Friday, February 15, 2008

A Tale of Decanting





I decided to pair my Punch "Siciliana" (prosciutto, picholine olives, basil and artichokes) pizza last night with a solid, everyday Burgundy (pinot noir) from the Marsannay appellation. It was the Louis Latour - Marsannay, 2002 vintage. As a general rule, I have found that pinot noir is a great pairing for pork meats. And the mineral and earthy tones of this wine are harmonious with the olives and artichokes of this particular pizza.

I have purchased/consumed this wine on two other occasions. On one occassion, it displayed the characteristics of earth and cherries, combined with nice minerality. A nice entry into Burgundy wines for a reasonable price ($16-17).
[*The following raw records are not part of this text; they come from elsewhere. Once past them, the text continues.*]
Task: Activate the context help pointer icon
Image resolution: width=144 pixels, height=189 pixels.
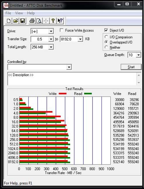Action: [60, 21]
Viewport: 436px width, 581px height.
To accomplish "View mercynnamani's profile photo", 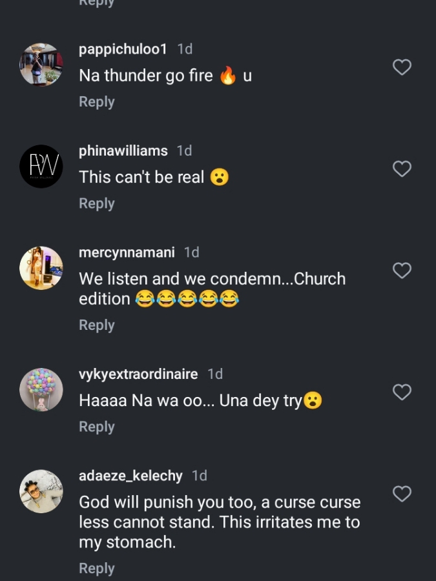I will 41,268.
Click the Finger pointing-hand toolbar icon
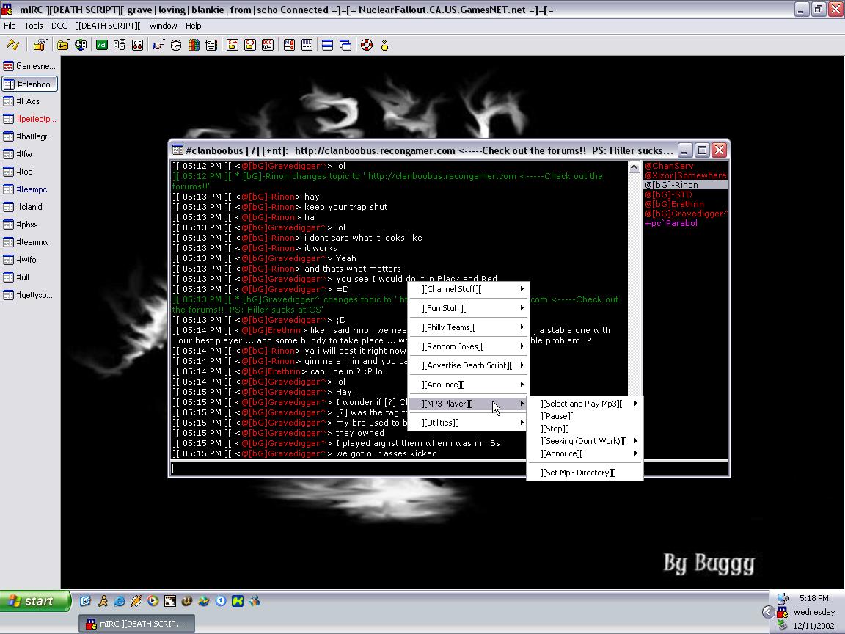This screenshot has height=634, width=845. (x=158, y=45)
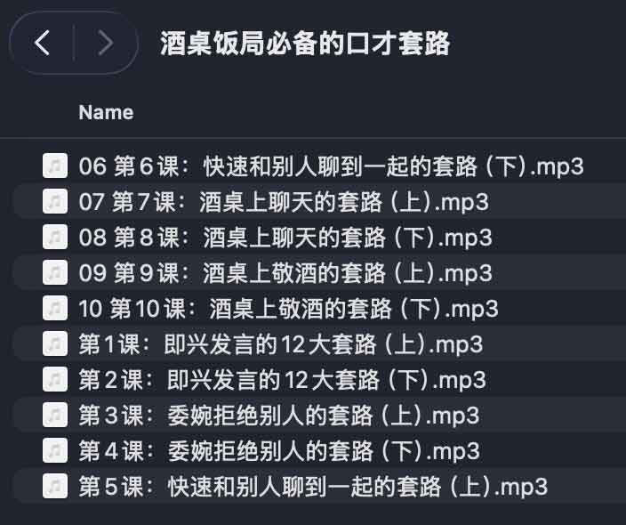The width and height of the screenshot is (626, 525).
Task: Select 09 第9课：酒桌上敬酒的套路 (上).mp3
Action: tap(285, 272)
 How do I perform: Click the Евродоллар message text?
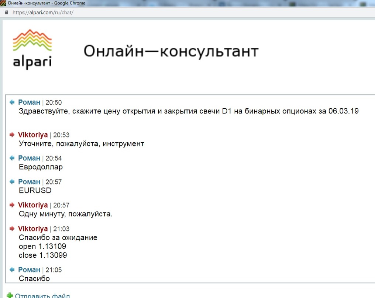pos(41,167)

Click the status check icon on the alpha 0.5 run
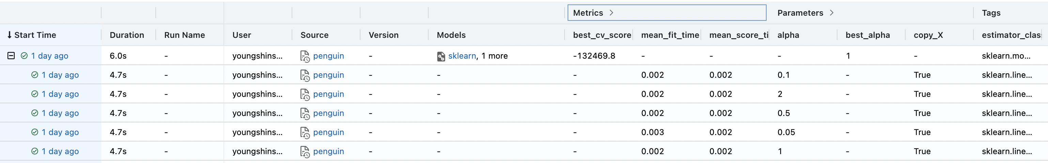[x=35, y=113]
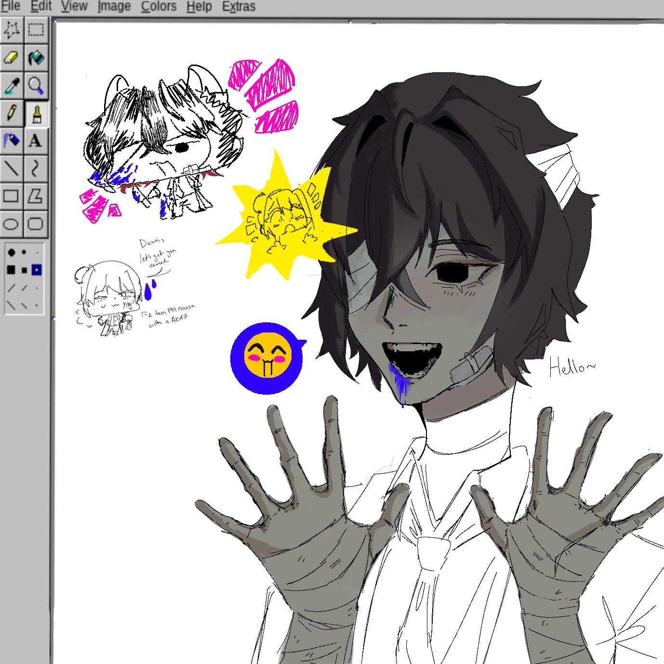
Task: Choose the Rectangle shape tool
Action: [x=12, y=196]
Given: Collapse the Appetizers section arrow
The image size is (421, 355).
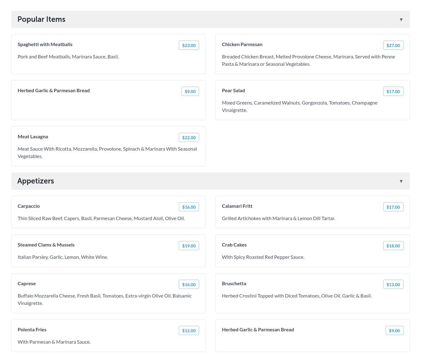Looking at the screenshot, I should pyautogui.click(x=401, y=181).
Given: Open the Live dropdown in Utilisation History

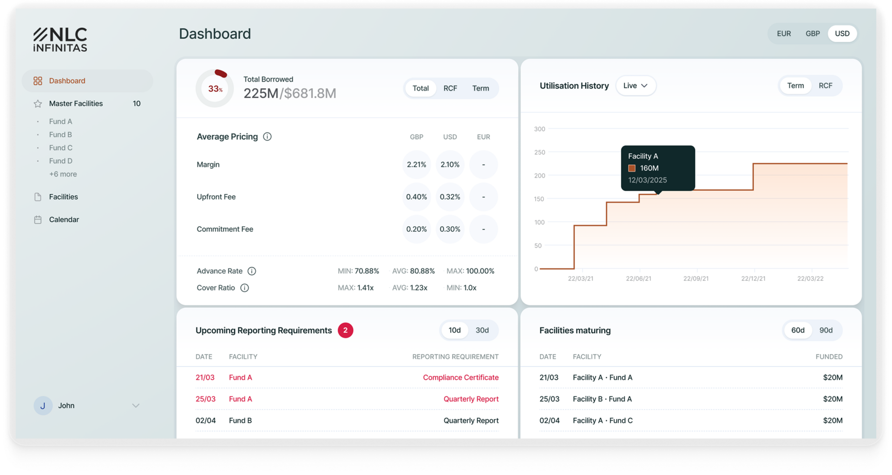Looking at the screenshot, I should click(x=636, y=86).
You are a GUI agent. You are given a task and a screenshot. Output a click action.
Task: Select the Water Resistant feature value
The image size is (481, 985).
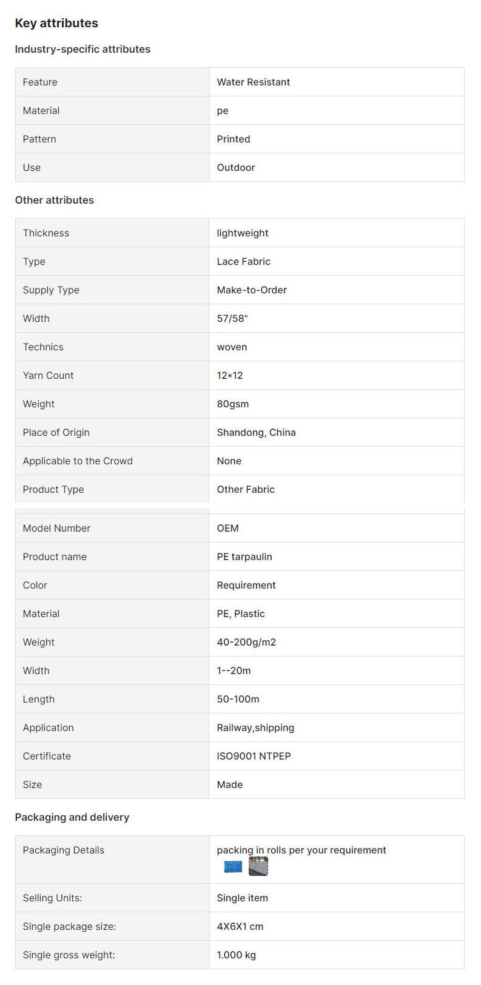point(254,82)
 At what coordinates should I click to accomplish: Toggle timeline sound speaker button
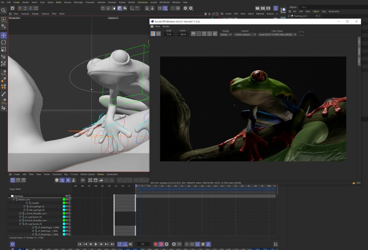pos(131,244)
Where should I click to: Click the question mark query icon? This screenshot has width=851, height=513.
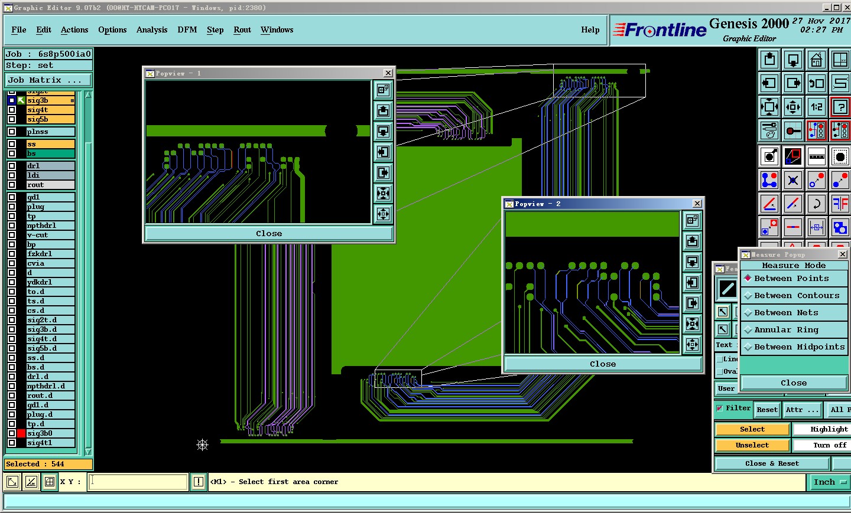point(840,107)
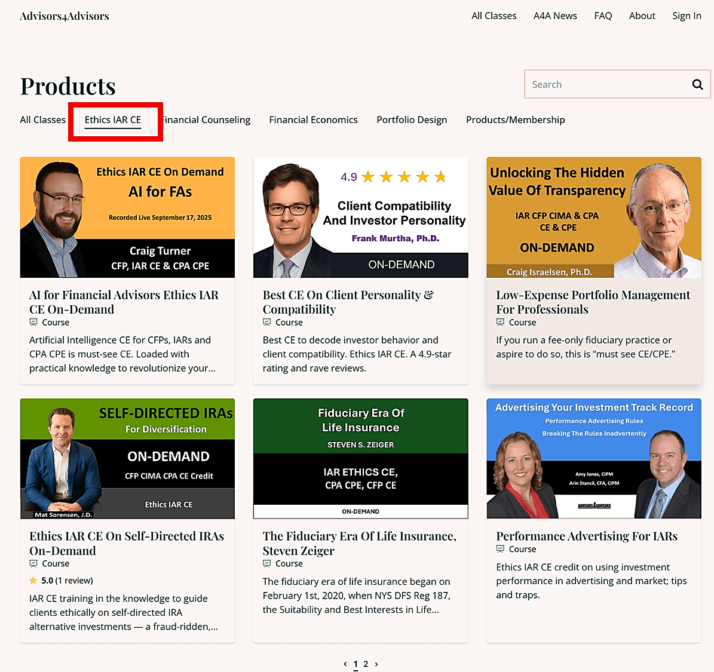Screen dimensions: 714x672
Task: Select the Financial Economics category tab
Action: click(313, 120)
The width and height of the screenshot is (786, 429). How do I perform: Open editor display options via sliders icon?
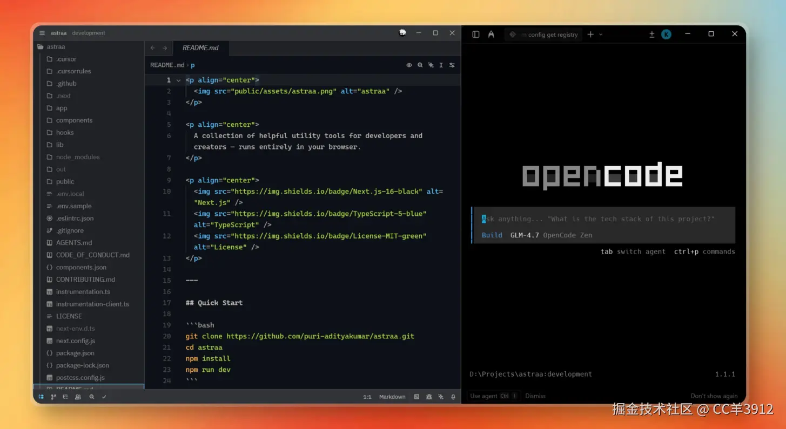452,65
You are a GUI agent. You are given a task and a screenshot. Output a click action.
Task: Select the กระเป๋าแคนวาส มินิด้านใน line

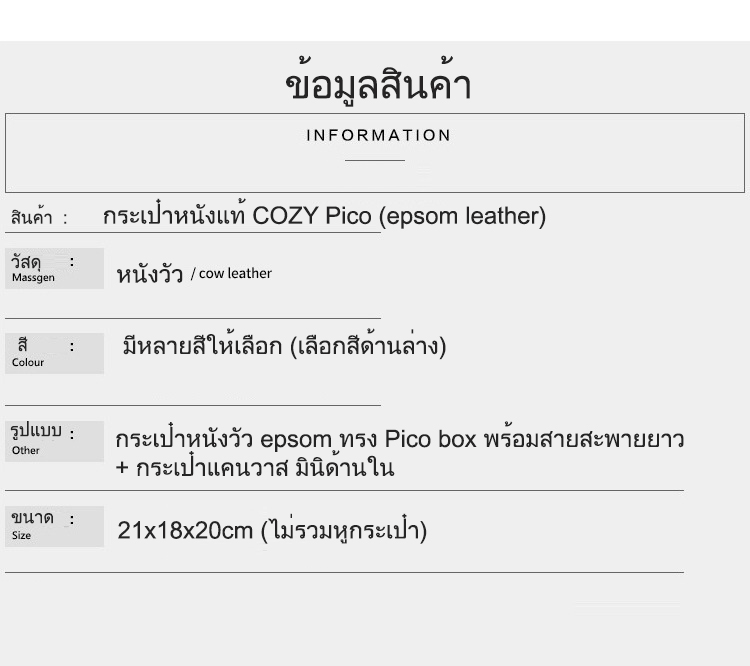pos(255,467)
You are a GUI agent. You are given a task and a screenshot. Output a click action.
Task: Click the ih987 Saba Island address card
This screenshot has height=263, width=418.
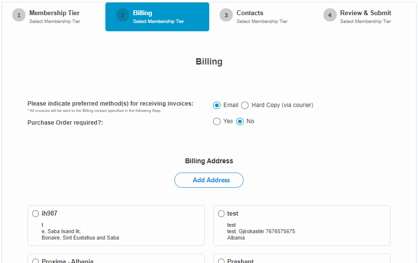[116, 225]
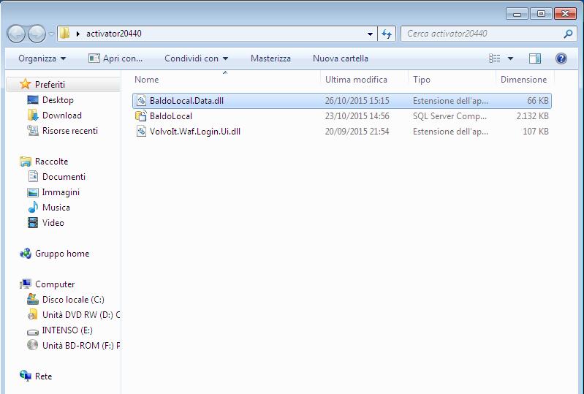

WS's most recent issue designated this a "Smart Buy" and rated the 2005 vintage a score of 90.

I also purchased it for a Christmas party in Iowa and it was clearly "corked" (The presence of 2,4,6-trichloroanisole ("TCA") in the wine - tasting/smelling like moldy newspaper, wet dog, or damp basement.) The cork taint odors and flavors mask/dilute the true characteristics of the wine. However, drinking a "corked" wine is harmless.

Last night, I opened the bottle and feared that the "Corked Monster" had returned yet again. Fortunately, the wine opened up and evaporated its initial "wet funk" and vinegar like aromas after an hour of decanting. I can't say enough about what decanting will do for a wine - especially one that appears unpleasant immediately after opening. While decanting can't save a "corked" wine, it will do wonders for young and old wines to allow the true characteristics of a wine to be expressed.